A/N: merlin_emrys on Abaissé discovered the hidden Horatio Hornblower reference in Aunt Wodehouse Pays a Visit and has therefore won fic. She requested Joly, Jehan and Courfeyrac. Why Bossuet and Musichetta tagged along for the ride and why there is so much fail!science in here is one of those unavoidable results of having Joly as your viewpoint character of choice. All credit for Enjolras's Platonic form goes to The Highest Pie, who shows that, like pie, people are layered, and in her case, her wit is kept piping hot between two layers of win.


Somehow Courfeyrac had taken it into his head that Feuilly needed to be wooed into joining the Amis, just as one had to woo a recalcitrant grisette into one's arms. No one was quite sure how this had happened, but Bahorel, Joly and Bossuet had several bets on the subject. Bahorel thought that Courfeyrac had come up the idea himself and was so fascinated with his new toy (i.e. Feuilly) he simply had to have him as their token member of the working class. Joly was convinced that Courfeyrac had misinterpreted Combeferre's request that they treat Feuilly with just a tad more delicacy any other student they would wish to befriend. Bossuet had devised an elaborate theory wherein, after Enjolras had pulled Courfeyrac aside the night Feuilly had met the group, the two of them had come up with an elaborate plan to shanghai Feuilly into joining that included Courfeyrac making Feuilly into a pet, much the way Combeferre had tried to make pets of Joly and Jehan, and tempting Feuilly into joining them à la Mephistopheles with pastry and political argument, at which point Enjolras would spring up out of the floorboards and administer the loyalty oaths.

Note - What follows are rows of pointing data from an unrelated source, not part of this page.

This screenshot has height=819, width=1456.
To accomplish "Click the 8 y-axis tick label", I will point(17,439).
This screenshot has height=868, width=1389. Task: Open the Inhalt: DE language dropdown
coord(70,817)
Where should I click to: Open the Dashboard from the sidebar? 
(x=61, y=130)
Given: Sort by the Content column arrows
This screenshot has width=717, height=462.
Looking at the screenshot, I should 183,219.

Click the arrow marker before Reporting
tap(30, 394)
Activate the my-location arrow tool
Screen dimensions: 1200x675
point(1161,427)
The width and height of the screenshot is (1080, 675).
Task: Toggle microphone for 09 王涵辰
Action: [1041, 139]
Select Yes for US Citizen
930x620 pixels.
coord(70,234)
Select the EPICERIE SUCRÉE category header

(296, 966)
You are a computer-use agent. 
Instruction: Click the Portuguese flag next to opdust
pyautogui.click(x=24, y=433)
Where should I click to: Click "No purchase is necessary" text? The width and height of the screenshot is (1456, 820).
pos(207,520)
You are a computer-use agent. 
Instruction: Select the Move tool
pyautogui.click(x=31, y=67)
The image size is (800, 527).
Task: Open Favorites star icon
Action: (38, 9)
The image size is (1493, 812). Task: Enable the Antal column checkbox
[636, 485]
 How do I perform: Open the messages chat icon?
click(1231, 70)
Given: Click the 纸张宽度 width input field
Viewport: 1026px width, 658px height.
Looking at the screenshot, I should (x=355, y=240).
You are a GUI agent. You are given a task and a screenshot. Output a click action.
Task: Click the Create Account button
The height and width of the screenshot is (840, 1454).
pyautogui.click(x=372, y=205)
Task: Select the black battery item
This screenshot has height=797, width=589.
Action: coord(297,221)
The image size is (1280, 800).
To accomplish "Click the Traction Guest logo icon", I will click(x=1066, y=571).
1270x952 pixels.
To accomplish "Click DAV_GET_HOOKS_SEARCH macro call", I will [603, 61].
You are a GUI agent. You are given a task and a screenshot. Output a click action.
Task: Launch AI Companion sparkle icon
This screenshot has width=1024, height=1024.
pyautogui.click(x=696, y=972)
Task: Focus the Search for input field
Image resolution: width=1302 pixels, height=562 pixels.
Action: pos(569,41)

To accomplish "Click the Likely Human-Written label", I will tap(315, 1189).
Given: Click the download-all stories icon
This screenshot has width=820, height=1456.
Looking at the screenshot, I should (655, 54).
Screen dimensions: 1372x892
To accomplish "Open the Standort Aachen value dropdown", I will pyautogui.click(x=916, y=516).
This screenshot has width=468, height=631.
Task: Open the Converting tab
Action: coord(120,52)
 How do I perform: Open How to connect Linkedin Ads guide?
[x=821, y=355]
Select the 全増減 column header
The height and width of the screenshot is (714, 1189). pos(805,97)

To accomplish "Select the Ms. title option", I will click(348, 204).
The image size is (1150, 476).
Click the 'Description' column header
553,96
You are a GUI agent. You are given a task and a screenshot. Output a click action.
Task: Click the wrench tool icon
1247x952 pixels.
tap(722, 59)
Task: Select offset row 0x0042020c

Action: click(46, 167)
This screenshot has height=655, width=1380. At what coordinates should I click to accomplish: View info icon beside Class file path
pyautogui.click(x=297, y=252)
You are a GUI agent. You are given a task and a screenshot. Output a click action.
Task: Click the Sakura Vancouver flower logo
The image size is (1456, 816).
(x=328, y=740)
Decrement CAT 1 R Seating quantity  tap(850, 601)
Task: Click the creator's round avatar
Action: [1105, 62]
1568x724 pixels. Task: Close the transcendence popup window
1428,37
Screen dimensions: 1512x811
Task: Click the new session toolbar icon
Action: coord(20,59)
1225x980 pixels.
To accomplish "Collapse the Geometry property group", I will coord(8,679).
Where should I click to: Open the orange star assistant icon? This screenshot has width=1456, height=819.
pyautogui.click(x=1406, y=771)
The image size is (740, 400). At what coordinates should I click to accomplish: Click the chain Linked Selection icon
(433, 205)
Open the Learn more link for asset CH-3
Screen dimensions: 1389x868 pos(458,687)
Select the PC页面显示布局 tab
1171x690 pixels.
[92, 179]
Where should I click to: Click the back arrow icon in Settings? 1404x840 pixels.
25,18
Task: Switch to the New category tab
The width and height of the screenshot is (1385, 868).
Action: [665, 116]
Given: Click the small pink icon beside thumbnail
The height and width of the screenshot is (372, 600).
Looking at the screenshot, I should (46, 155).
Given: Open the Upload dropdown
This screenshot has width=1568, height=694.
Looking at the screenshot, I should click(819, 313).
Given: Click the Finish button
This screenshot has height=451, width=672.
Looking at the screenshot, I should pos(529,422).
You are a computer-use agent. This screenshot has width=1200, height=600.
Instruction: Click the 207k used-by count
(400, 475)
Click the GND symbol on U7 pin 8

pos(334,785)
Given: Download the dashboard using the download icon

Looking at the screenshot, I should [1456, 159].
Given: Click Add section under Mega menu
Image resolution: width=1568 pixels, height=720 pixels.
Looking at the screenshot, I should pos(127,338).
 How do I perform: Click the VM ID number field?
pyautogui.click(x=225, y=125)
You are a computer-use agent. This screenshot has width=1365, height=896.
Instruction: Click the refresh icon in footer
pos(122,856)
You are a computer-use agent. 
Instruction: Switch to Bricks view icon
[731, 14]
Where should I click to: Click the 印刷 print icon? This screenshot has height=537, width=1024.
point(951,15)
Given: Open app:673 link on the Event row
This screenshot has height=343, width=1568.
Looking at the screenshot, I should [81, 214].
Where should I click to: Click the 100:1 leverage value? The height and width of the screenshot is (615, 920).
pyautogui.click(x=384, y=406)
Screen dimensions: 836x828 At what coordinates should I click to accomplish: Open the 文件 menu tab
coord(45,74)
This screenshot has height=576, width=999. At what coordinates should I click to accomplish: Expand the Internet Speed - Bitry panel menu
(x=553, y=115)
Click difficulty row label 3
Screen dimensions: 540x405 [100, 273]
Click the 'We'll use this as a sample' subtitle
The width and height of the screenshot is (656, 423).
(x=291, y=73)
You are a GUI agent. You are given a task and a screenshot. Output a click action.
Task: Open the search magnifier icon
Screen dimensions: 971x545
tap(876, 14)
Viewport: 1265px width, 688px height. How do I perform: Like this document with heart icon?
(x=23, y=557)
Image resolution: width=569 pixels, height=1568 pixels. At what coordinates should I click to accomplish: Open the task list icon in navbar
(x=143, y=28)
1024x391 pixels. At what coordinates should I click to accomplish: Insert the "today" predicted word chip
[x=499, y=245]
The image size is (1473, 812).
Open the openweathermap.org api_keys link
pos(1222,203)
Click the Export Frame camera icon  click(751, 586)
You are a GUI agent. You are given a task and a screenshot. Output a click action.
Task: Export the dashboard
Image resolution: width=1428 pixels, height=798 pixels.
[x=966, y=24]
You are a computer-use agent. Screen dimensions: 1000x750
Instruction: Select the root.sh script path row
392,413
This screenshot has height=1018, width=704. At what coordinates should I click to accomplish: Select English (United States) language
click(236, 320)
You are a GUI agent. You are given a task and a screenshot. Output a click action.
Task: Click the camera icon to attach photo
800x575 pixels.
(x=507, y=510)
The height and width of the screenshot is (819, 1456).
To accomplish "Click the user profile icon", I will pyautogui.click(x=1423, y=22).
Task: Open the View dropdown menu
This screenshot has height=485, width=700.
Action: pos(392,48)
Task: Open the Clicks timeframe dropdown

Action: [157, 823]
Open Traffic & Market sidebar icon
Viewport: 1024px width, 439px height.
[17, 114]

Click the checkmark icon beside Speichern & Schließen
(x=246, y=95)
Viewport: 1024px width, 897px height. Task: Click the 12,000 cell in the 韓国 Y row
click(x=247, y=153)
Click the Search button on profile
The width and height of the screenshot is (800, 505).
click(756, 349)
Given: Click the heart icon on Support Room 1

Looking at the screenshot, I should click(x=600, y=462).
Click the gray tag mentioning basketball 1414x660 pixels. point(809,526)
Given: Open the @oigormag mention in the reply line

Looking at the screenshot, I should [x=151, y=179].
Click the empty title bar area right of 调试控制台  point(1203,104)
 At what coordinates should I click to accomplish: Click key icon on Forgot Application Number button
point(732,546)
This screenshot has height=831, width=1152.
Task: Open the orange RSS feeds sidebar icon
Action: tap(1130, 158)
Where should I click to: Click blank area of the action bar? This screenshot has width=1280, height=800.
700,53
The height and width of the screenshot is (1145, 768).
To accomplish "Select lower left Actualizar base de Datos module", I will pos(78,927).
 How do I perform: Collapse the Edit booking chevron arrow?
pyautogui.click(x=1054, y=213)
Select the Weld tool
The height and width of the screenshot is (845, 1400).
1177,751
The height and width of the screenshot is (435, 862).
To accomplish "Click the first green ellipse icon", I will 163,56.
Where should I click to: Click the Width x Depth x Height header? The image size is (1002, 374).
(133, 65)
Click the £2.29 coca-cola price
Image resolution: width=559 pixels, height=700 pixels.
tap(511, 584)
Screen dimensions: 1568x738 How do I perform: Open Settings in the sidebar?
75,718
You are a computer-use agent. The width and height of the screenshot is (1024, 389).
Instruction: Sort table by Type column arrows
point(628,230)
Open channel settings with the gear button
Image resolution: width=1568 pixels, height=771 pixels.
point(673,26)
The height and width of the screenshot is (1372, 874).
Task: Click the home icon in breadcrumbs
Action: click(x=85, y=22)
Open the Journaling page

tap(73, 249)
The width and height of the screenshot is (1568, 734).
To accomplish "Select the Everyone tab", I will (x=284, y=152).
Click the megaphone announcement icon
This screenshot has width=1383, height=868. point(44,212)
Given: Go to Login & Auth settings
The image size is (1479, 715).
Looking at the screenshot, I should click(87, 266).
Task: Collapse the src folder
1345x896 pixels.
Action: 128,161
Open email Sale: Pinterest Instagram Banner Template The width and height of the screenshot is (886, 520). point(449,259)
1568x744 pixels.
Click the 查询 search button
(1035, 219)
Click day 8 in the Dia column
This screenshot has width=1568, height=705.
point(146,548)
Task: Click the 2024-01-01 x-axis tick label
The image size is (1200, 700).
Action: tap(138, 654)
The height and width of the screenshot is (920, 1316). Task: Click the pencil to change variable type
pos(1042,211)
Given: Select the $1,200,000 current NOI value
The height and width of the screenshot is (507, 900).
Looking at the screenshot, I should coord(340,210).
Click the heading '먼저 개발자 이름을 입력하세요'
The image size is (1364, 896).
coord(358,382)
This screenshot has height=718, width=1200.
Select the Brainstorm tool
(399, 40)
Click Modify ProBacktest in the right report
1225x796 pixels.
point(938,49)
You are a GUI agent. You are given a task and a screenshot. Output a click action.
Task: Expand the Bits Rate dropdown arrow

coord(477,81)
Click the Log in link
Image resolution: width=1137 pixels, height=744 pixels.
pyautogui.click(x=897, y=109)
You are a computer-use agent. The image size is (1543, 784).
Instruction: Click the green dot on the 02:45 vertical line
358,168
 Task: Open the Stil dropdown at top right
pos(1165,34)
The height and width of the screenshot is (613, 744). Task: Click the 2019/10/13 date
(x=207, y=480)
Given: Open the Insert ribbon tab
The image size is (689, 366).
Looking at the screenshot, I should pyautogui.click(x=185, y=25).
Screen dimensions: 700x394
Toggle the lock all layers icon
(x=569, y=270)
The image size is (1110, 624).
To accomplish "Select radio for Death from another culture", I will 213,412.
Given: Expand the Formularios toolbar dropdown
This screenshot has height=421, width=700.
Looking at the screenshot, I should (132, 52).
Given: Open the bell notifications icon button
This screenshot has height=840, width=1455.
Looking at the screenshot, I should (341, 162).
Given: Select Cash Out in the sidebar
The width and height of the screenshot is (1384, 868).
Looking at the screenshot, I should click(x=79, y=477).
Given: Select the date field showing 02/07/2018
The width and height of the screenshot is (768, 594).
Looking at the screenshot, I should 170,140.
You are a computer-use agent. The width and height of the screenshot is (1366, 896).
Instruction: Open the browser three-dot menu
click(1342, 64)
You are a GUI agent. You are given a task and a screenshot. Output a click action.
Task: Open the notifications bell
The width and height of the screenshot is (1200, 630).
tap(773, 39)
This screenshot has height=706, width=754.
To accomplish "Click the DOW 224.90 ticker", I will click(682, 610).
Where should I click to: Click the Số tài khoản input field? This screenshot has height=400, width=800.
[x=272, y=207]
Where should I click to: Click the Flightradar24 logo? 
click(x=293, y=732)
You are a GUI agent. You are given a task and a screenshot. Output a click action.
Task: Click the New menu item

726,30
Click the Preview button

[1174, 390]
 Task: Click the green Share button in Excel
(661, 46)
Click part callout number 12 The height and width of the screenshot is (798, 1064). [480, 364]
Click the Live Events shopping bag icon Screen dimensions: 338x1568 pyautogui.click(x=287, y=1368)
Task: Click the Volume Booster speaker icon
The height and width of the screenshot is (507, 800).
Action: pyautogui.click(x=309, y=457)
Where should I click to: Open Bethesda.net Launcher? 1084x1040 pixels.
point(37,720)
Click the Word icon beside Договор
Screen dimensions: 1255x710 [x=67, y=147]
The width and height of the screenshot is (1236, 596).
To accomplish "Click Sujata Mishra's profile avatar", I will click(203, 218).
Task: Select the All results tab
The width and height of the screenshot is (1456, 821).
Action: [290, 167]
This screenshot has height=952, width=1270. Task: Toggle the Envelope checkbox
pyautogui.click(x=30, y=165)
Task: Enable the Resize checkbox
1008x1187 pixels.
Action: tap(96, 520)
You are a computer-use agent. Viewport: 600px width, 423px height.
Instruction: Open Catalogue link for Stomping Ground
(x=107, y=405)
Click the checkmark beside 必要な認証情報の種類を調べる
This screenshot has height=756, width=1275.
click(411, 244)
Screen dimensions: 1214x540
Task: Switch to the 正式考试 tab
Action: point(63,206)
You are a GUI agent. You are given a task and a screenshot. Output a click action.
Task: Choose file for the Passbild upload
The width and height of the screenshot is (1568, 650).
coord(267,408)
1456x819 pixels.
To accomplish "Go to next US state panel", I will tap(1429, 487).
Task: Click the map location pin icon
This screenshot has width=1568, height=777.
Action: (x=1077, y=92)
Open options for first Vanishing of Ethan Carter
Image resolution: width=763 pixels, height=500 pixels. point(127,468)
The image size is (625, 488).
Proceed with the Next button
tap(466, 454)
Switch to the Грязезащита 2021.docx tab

Jehan, who had declined to join their betting pool, but engaged in their debate, pointed out that Enjolras was more likely to hesitate and then mention that Courfeyrac was better suited to making Feuilly feel like a comfortable, welcome part of their circle ("Because Courfeyrac could seduce Martin Luther into a life of bohemian Romanticism and secret republican activism," as Jehan pointed out, looking extremely disgruntled when Joly, Grantaire and Bossuet had started laughing at the word 'seduce'). Grantaire had then bet an unspecified sum that Enjolras would win over Feuilly rather than Courfeyrac and drank until he started babbling incoherently about gradation of beauty and virtue and Courfeyrac's role as Socrates to Enjolras's Diotima.

"Looking at this poetically," said Jehan, in an undertone to Joly, upon whose lap he had laid his head, "one can see, perhaps, the wreckage of the gradations of beauty in Grantaire, but even then, one would have to be feeling extremely charitable and be unusually alive to the glories of one's fellow man. I am more inclined to see him as a Romantic ruin, created of a classicism that has no place in the world any longer. Or... a Tintern Abbey of sorts that one can look upon to inspire sorrow or inward reflection about the changes wrought in nature and then, from the inward turning he so kindly inspires, be divinely inspired and leap into the sublime. There is always something grotesque in the sublime."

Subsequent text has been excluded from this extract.